An essay titled “Overthinking is the Root of All Your Problems” posits, “When you’re constantly thinking, worrying and analysing, you aren’t in the moment. You are taken out of the moment and instead put in a place of suffering. What good does staying in the past do? Where can you go from these thoughts?”
Being impulsive has given me a different kind of joy, one that ensures that there’s not much that I’m afraid to do. Take me for instance; I like you? I’ll tell you. I hate you? I’ll tell you that too. I want to buy something? You’ll see me with it tomorrow. I don’t like a job? I quit. I want to bungee-jump? Okay, maybe that one will take some thinking, but I definitely won’t chicken out. I’m not saying that thinking things through is the worst thing to do, but tell me one thing: How can you do everything you actually wanted to, if you spent so much time thinking about it?

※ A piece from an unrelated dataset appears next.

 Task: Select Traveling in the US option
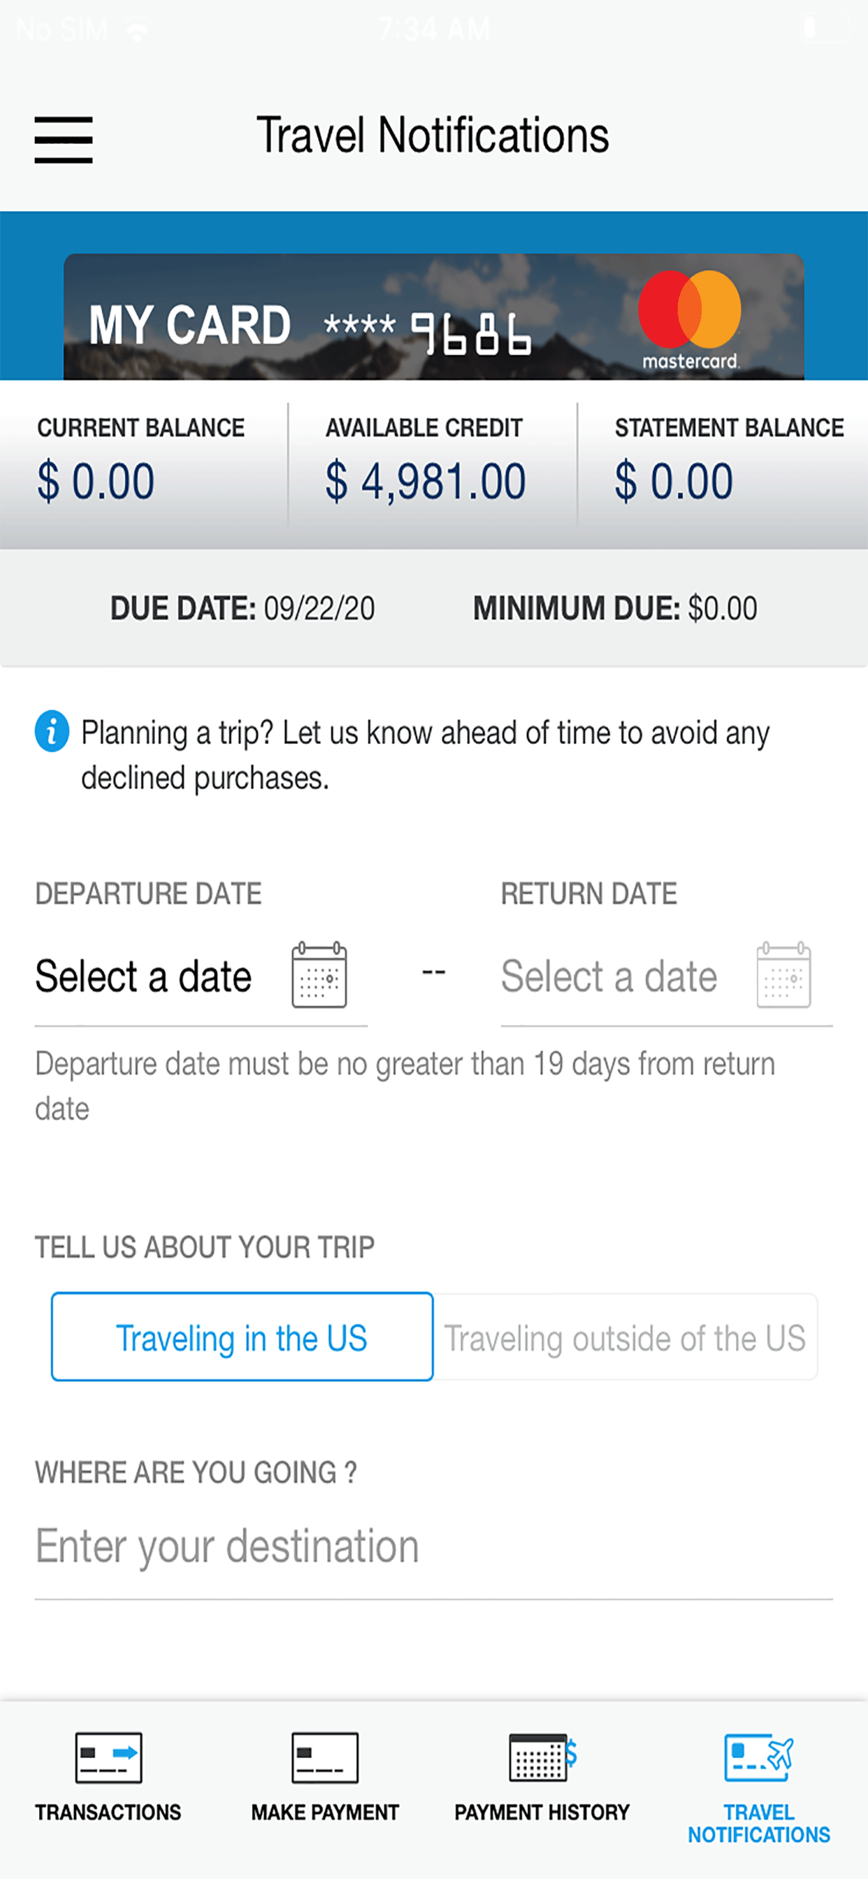click(x=242, y=1337)
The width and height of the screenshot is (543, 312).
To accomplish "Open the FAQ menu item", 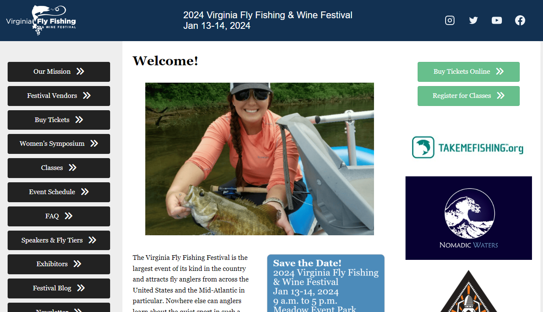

Allow me to give you an example. A few years ago, egged on by my flat tummy, I decided to secretly rush out and get a belly piercing. I loved it and kept staring at it for the rest of the day. But after a few days, I began to panic: What if my parents find out? What if it gets infected? What if I develop a paunch? Eventually I had it removed. Did I waste a lot of money on this secret mission? Of course. Did I understand that I should think a little more about the consequences of my actions? Without a doubt. But does it mean that I regret it? Hell no. If I hadn’t gotten the piercing on an impulse, I don’t think I would have ever known how much I’d actually like it. And what I learnt from this experience was that putting a lot of thought into something would only limit the things I’m actually willing to try. Because what can you trust if you’re not willing to trust your own impulse?
That said I do have a few regrets though I’d rather not ponder over them. I’ve ended a few friendships and relationships impulsively. I remember this nice boy I dated in college and it was all going right. He had a great sense of humour, we liked the same authors and movies, plus he gave me the space I needed. But I began to get restless after two months, and after a few days of struggling to find excuses to break up with him, I woke up one morning and made up my mind that the relationship wasn’t working. I sent him a text and never responded to any of his messages or emails. It was only after meeting my fair share of not-so-nice boys that I realised he was probably a keeper.
Maybe being impulsive is terrible. There are probably loads of scientific studies to suggest that. I mean, I’m probably going to be bald or broke, and/or probably both in the next 10 years. But the way I see it, at least I’ll have stories to tell. Stories I’ll be proud of telling, about the strangest things I’ve been brave enough to try.